### Records for this exercise

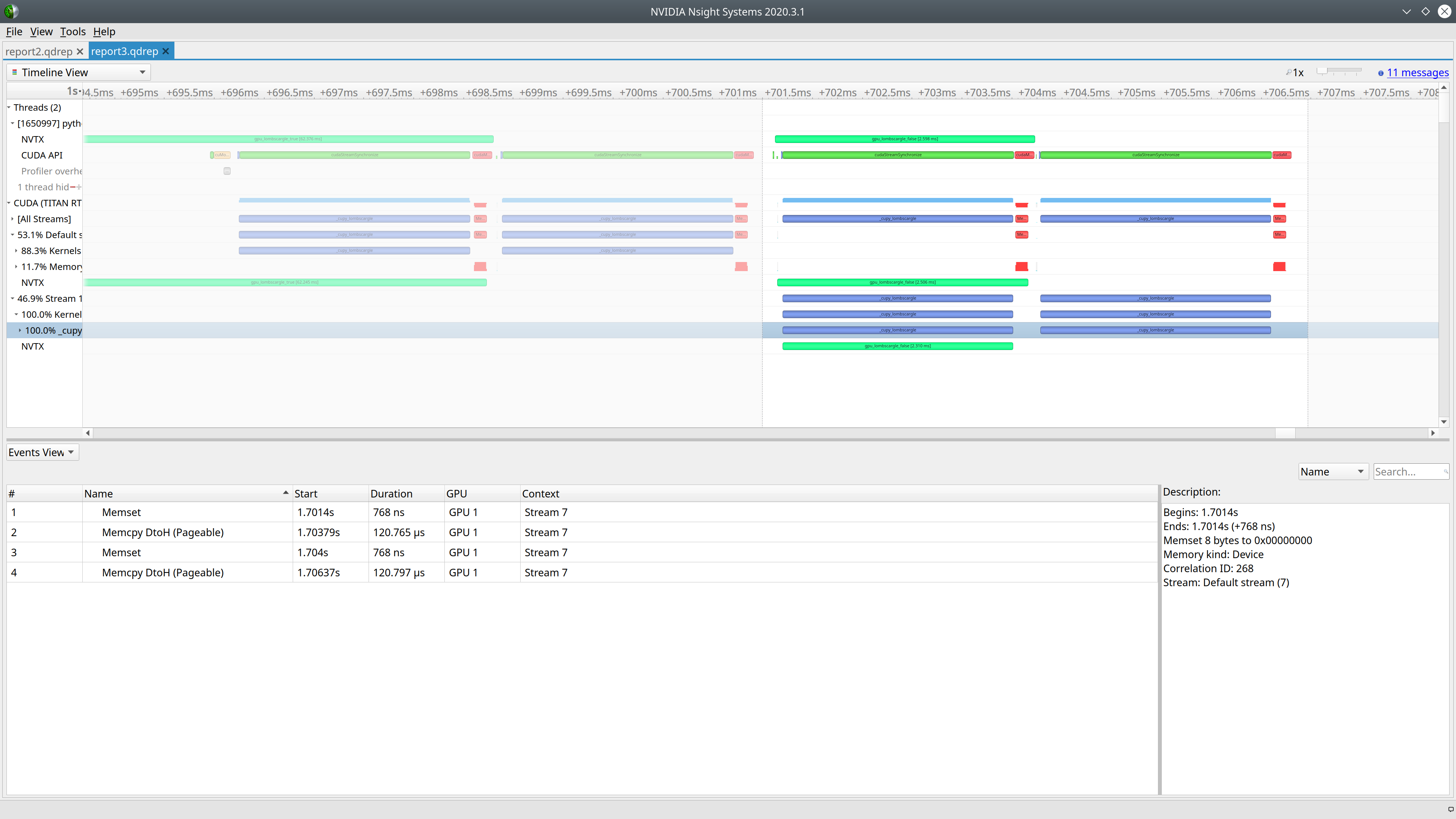The image size is (1456, 819).
Task: Click the Nsight Systems logo in the title bar
Action: tap(11, 11)
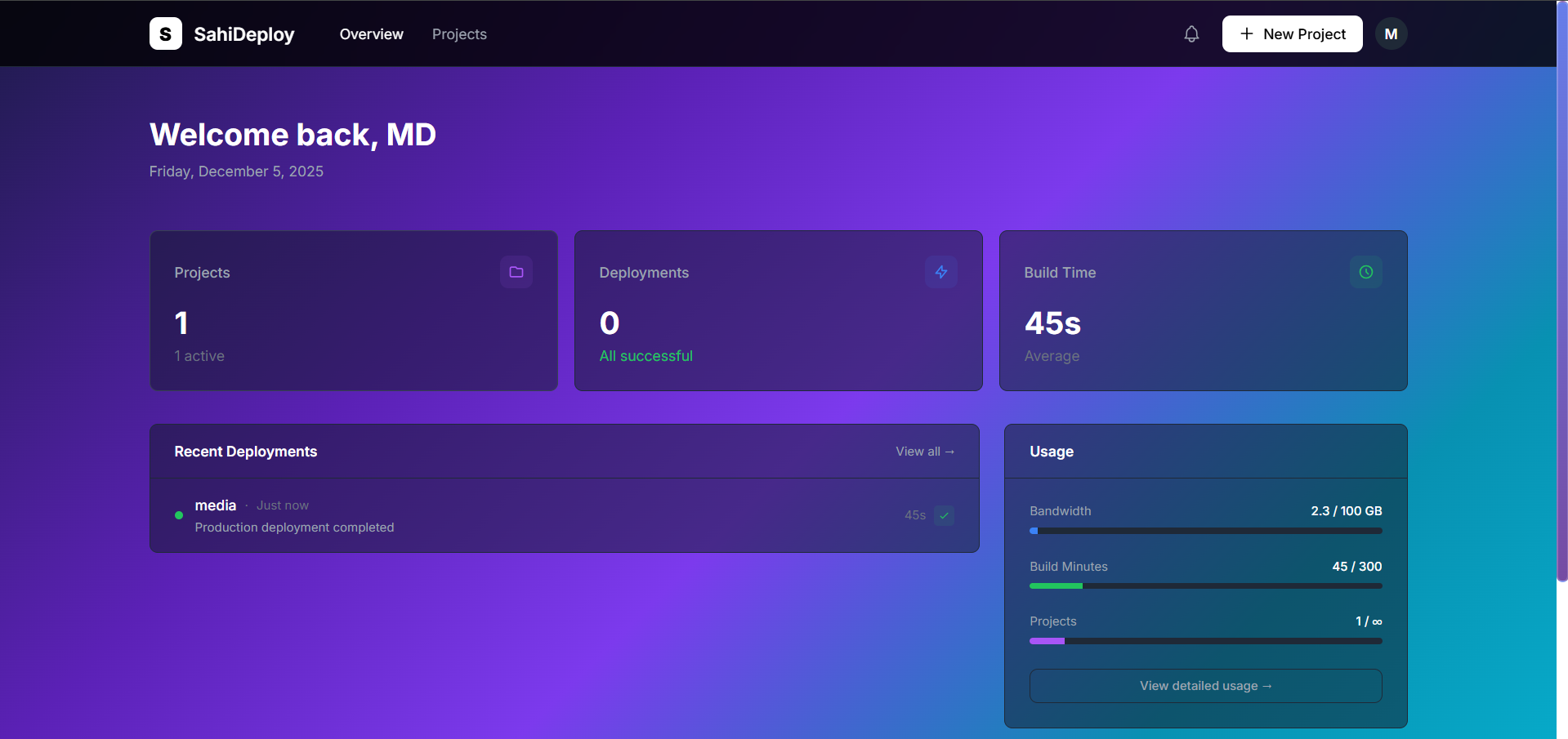The height and width of the screenshot is (739, 1568).
Task: Click the page vertical scrollbar
Action: point(1561,327)
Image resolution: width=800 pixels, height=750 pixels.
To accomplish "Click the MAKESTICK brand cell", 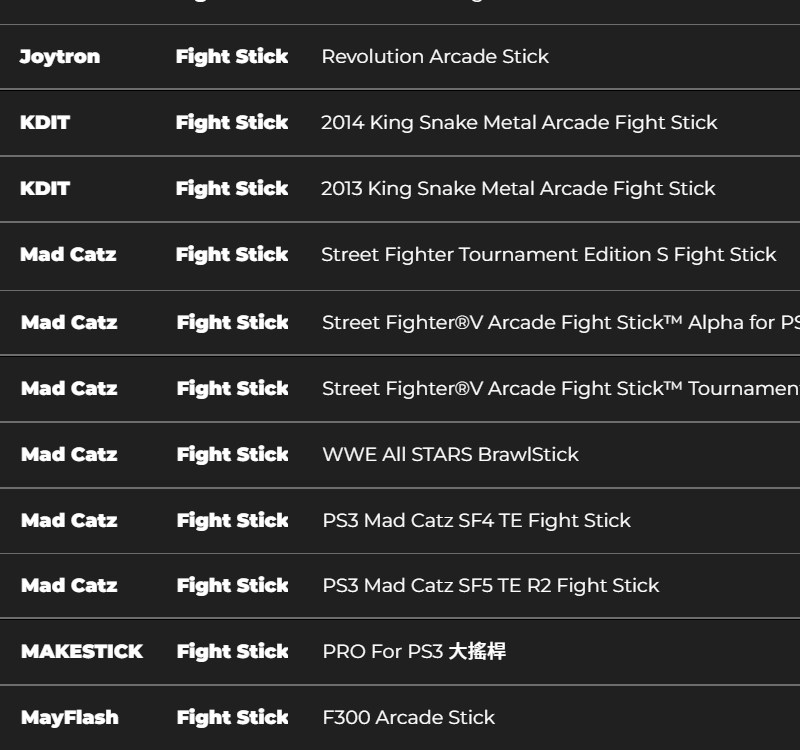I will 82,652.
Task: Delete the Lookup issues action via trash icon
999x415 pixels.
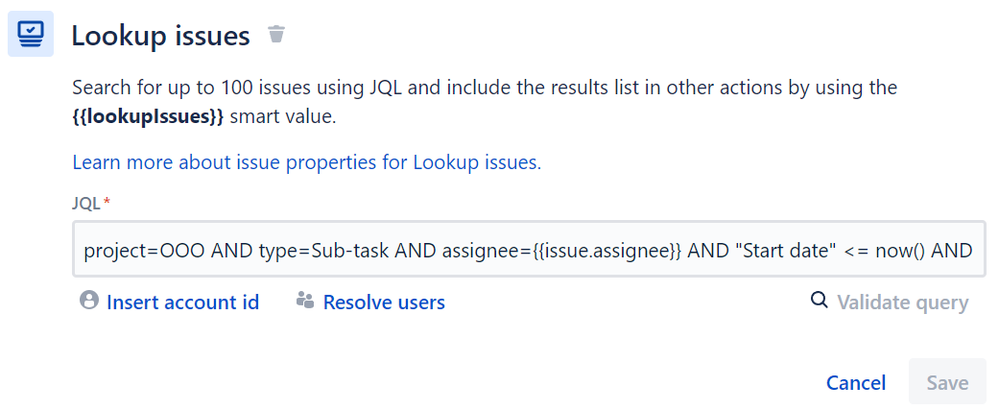Action: [x=276, y=34]
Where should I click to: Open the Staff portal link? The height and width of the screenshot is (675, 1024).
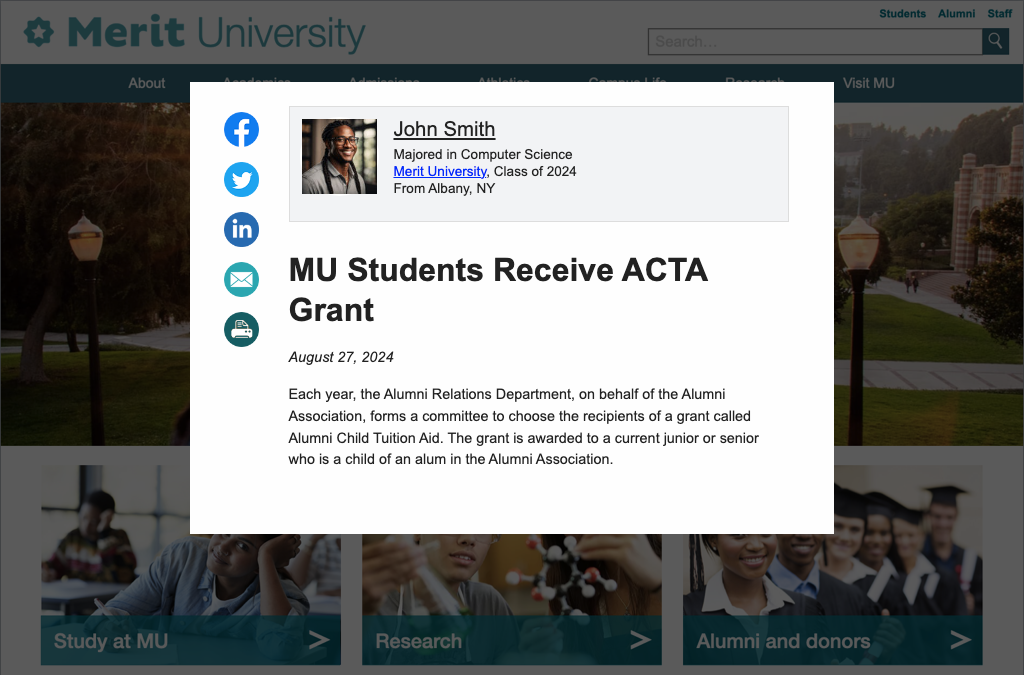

### The exercise
Copy out everything from the line containing "Task: Delete the" down to the end of the records, word for word, leaving out the pictures.

### Exercise output
Task: Delete the Lookup issues action via trash icon
999x415 pixels.
Action: [x=276, y=34]
Where should I click to: Open the Staff portal link? The height and width of the screenshot is (675, 1024).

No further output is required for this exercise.